Updated July 8, 2011
Research shows that good teaching matters, but considerable debate continues over which policies and practices will help promote high-quality teaching.
In general, the preponderance of evidence concludes that effective teachers are capable of inspiring significantly greater learning gains in their students when compared with their weaker colleagues. Most of this evidence is based on “value added” analyses of large sets of data linking individual students’ test scores to their teachers.
Such studies determine students' average annual rates of improvement, as measured by test scores. They estimate how much value a teacher has contributed to student achievement, factoring in the gains the student was expected to make based on past performance, and in some cases, controlling for elements such as peer characteristics and background, including poverty level and family education.
Factors such as family background continue to predict a majority of the variation in student achievement, but scholars generally agree that teacher quality is probably the most important school-based factor affecting achievement. Specific estimates are difficult to arrive at because economists have been unable to link a portion of the variation in student achievement to any particular input (Sawchuk, 2011).
Back in 1998, several economists estimated that at least 7.5 percent of the variation in student achievement resulted directly from teacher quality and noted that the actual number could be as high as 20 percent (Hanushek, et al, 1998). A 1999 paper, meanwhile, puts all in-school factors, including school, teacher, and class level, at approximately 21 percent of the variation in 10th grade mathematics achievement. It further estimated that 8.5 percent was directly the result of teacher effectiveness (Goldhaber, et al, 1999).
Even so, the specific characteristics that constitute an effective teacher are hotly debated, in large part because teacher quality is extremely difficult to measure. As a result, most studies resort to measurable proxies, such as certification, academic degrees, and years of experience. Most of these characteristics bear some relationship to student scores, but on the whole, they explain only a fraction of teacher quality—perhaps as little as 3 percent of the overall variation in students’ test scores (Rivkin, et al, 2005; Goldhaber, et al, 1999).

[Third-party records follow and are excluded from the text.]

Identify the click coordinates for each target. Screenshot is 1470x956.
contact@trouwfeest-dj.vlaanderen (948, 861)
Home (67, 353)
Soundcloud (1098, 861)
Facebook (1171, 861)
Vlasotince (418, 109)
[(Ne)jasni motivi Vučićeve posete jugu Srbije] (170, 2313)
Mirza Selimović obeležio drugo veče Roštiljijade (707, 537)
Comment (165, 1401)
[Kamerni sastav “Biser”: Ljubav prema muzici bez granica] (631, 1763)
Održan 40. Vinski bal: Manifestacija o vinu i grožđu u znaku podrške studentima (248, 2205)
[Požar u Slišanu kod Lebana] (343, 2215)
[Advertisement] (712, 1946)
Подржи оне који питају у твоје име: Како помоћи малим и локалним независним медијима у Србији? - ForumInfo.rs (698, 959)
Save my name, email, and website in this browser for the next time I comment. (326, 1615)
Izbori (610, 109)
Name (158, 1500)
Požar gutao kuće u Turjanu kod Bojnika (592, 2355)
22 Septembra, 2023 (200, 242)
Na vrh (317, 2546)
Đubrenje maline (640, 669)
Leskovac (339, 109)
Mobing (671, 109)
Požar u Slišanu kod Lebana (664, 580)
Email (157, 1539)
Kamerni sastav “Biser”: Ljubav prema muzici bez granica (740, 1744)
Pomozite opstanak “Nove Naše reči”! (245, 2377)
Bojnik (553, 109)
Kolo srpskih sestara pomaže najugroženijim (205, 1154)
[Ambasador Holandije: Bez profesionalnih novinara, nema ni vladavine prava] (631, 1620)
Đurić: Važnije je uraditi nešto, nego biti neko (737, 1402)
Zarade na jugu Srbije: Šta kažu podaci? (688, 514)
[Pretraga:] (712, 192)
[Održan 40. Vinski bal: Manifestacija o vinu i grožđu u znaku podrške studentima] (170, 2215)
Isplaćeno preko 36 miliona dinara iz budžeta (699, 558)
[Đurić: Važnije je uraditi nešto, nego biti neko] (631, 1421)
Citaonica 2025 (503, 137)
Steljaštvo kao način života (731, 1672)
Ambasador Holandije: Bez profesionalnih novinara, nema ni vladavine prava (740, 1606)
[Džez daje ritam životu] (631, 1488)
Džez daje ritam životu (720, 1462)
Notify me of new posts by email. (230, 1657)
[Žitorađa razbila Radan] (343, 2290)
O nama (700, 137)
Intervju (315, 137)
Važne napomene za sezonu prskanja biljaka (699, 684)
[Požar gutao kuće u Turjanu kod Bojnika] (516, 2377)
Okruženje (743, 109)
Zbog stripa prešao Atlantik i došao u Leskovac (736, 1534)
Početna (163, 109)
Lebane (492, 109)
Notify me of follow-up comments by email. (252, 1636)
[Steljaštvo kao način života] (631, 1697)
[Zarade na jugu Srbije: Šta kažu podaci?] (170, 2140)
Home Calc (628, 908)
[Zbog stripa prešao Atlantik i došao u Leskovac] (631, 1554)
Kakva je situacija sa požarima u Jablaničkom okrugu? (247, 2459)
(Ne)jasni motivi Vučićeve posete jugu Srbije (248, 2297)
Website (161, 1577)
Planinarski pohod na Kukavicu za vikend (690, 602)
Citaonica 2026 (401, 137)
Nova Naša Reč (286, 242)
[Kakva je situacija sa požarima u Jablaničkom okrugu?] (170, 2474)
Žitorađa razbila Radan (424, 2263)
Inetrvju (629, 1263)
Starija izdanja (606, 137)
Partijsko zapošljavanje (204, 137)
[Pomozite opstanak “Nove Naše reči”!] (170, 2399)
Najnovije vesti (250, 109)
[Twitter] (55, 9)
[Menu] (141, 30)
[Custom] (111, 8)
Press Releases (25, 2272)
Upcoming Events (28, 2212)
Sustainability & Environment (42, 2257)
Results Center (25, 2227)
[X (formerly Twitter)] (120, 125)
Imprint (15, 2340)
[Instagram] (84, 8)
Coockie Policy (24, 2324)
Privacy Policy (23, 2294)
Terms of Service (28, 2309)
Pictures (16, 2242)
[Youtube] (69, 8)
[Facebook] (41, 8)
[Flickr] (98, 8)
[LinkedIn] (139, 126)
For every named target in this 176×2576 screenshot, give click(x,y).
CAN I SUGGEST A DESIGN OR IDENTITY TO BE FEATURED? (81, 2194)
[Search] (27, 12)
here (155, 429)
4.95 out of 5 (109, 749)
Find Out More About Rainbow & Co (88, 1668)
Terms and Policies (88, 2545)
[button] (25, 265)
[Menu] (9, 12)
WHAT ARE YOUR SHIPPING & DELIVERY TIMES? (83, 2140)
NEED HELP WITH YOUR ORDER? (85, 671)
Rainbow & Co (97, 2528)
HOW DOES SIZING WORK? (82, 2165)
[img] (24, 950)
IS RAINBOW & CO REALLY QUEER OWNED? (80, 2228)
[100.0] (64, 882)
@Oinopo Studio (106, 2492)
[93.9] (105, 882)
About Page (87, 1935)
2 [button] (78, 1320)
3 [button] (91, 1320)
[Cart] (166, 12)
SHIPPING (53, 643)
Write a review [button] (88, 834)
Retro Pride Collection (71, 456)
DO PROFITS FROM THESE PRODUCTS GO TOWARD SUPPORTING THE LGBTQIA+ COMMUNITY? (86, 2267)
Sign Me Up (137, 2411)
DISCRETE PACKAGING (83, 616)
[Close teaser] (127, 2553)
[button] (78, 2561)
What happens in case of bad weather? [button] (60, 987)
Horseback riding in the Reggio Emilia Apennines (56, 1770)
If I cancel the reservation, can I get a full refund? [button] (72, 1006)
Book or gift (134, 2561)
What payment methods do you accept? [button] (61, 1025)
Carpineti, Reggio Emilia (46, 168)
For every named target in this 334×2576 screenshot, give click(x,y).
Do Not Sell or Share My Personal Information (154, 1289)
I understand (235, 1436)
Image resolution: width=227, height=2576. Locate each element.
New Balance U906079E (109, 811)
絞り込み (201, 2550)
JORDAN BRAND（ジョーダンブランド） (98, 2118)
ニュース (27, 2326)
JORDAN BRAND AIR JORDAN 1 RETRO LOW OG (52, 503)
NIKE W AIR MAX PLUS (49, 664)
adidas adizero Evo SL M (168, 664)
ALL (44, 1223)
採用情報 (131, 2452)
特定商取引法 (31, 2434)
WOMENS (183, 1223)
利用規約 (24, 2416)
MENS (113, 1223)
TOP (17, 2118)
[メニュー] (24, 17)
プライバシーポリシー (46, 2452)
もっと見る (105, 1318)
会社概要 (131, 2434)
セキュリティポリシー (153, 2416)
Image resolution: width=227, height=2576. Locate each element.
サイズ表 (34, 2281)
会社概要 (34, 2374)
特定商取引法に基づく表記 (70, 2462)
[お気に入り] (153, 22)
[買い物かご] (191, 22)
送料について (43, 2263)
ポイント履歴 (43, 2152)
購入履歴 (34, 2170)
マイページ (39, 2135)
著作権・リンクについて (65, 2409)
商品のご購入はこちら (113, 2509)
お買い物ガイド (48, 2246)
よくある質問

Of the measurable characteristics isolated for study, teaching experience has consistently been linked to student scores. On average, beginning teachers produce smaller learning gains in their students compared with more seasoned teachers. Most of the studies show that teachers grow in effectiveness over at least the first five years on the job, though the benefits of experience are less clear after that point (Nye, et al, 2004; Clotfelter, et al, March 2007, October 2007; Harris and Sass 2007).
Deep content-area knowledge is also an attribute of teachers that seems to have a positive impact on student achievement. This appears especially true for mathematics teachers. A variety of studies have found that factors such as math-licensure test scores, math certification, a math undergraduate or graduate degree, and math-focused professional development for secondary educators bear a relationship to student scores (Hill, et al, 2005; Harris and Sass, 2007; Goldhaber and Brewer 1999; Clotfelter, et al, March 2007, October 2007).
In general, most teacher-quality issues, including preparation, certification, tenure, evaluation, and licensing, continue to be the provenance of states and districts. The first major federal foray into teacher-quality standards came with the passage of the federal No Child Left Behind Act of 2001. The law requires every teacher of a core academic subject defined in the law to be “highly qualified.”
To meet that designation, a teacher must be certified and have demonstrated proficiency in his or her subject matter by having majored in the subject in college, passing a subject-knowledge test, obtaining advanced certification in the subject, or using an alternate, state-determined method. The highly-qualified teacher rules have generally been criticized for having few effects overall on teacher practices (Keller, 2007).
At the time of this writing, education policy was beginning to undergo a sizeable shift in thinking about teacher quality. Through federal competitions, such as the $4.35 million Race to the Top program, and state legislation, policies have increasingly shifted away from investing in credentials and other “input”-based measures, toward policies designed to build teachers’ skill levels through observations linked to teaching standards.
Teacher evaluations, the thinking goes, can serve as a method of both identifying high- and low-performing teachers and making professional development more useful by identifying the specific areas in which teaches need help.
Early evidence suggests that teacher observations can lead to improvements in teaching quality, as measured by students’ scores. Observations, and especially conversations that result from them, can help teachers hone their craft and have been integrated as a key component of many schoolreform efforts. And building the professional capacity of educators was cited as one of five tenets that characterized school improvement in a 2010 report by the Consortium for Chicago School Research (Sawchuk, April 26, 2011; April 1, 2009; CCSR, 2010).
States that won grants in the Race to the Top competition pledged to make improvements to teacher evaluation and use the results to make decisions about teacher professional development, promotion, tenure, and compensation. Winning states are still in the beginning phases of doing so, and few extant examples on which to build currently exist. (Sawchuk, Dec. 16, 2009).
Among the most contentious issues, still under debate at the time of this writing, is the use of test scores as one of several measures of performance. It has been criticized by some teachers’ unions and by some researchers, but embraced by others (Economic Policy Institute, 2010; Brookings Institution, 2010).